Published in the Current
Until recently, there was no way for businesses and schools in Southern Maine to get rid of old computers. A new program through Ruth’s Reusable Resources in Scarborough is solving that problem. For a fee, Ruth’s will store old computers and arrange for their proper disposal after the end of their useful lives.
Gary Lanoie, technology coordinator for Cape Elizabeth schools, said he has been storing old computers in closets for years. Computers that are beyond repair or are so old as to no longer be useful in classrooms now occupy “one big storage closet per school,” Lanoie said.
Because of heavy metals used in computer parts, they are considered hazardous materials and cannot be thrown out with regular garbage.
“We can’t just be throwing this stuff in landfills,” Lanoie said. With the new program through Ruth’s though, “we are starting to get rid of them.”
Ruth’s is a non-profit clearinghouse known for giving donated items, which can be used in the classroom, to area schools. School districts pay a fee to belong, and, in return, their staff can visit and pick up items they need, ranging from three-hole binders to reams of paper.
In a role reversal, of sorts, now schools and businesses can pay Ruth’s to get rid of what they don’t want, recycling the oldest computers in an environmentally safe way.
A recycling company in the Midwest will pick up large loads of computers, but won’t pick up anything less than an 18-wheeler full of old equipment. That is a lot for a business or school district to generate alone.
Becoming the middleman
Ruth’s has stepped in to play the role of consolidator. Project coordinator Chris Slader, an alternative learning teacher for primary grades in Westbrook, volunteers his time to handle computer donations.
Slader will accept working computers with processor speeds faster than 200 megahertz at no charge, as they can still be useful to schools.
Central Maine Power has donated a number of 400 megahertz machines that could last four or five years in a school. Those are available at no charge to employees of school districts that are members of Ruth’s network.
“It works out better for us,” said CMP community relations specialist John Carroll. Previously, the company donated computers on an individual basis to various non-profits.
That was labor-intensive, Carroll said, and didn’t always result in the agencies getting the best computers for their purposes.
The arrangement with Ruth’s, Carroll said, is more efficient and assures CMP that its computers are being used until the end of their usable lives.
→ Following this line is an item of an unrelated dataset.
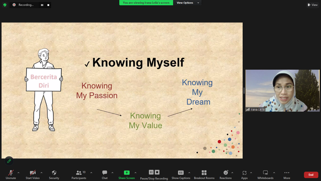Open the More options menu
The height and width of the screenshot is (181, 321).
click(287, 174)
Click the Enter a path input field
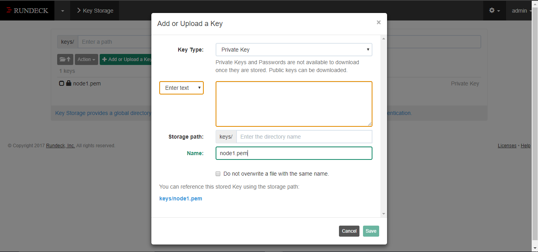 click(x=114, y=41)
Old computers, though, cost money on their way out the door. Ruth’s charges $15 for a monitor, $3 for a central processing unit (including the hard drive and CD drive), $7 for a printer and $2 for a keyboard or mouse. The money pays for the fees for the recycling company to pick up the equipment, as well as the rental of a storage trailer outside the Ruth’s space at the Bessey School. There is also a small surcharge Ruth’s uses to pay for disposal of old computers that Ruth’s already has on hand and needs to get rid of, Slader said.
When computers come in, Slader sorts them and puts the old ones in the trailer. In his spare time, he will stack them on shipping pallets and wrap them with clear plastic film.
When the trailer is full, he will call to have it taken away.
They are taken to a furnace, he said, where the parts are melted down and reused. Slader said the equipment is not incinerated but is recycled.
Clearing the decks
There are other ways to get rid of computers, but none of them are as certain to be environmentally sound.
Capt. Mark Unruh of the Salvation Army in Portland said he receives donations of computers regularly. Working ones are sold in the organization’s stores for $25 to $50. When he gets a large number of non-working computers, Unruh puts them in a large box and sells the whole box for about $25 in the store on Warren Avenue in Portland.
That way, he said, he gets rid of the old computers as well as the newer ones. He said he has no way of knowing what happens to the computers after they leave his store.
Scarborough’s technology coordinator, Stephen Tewhey, said the district gives many of its oldest computers to non-profits and day care centers in town. They have also used state programs and private recyclers to handle defunct computers.
Tewhey said the town’s yard sale last year was a good way to get rid of equipment the schools did not need any more. He expects to use the program at Ruth’s as well.
In Cape, the money spent so far on recycling some equipment came out of other budget savings, Lanoie said. But he expects to ask for recycling money in the next budget cycle.
“It’s probably going to be a standard budget item,” Lanoie said.
He said laptops issued to students through the state’s laptop initiative belong to the state. If they break or need to be disposed of, he would send them to the state or to Apple, meaning the town would not have to pay to dispose of those machines.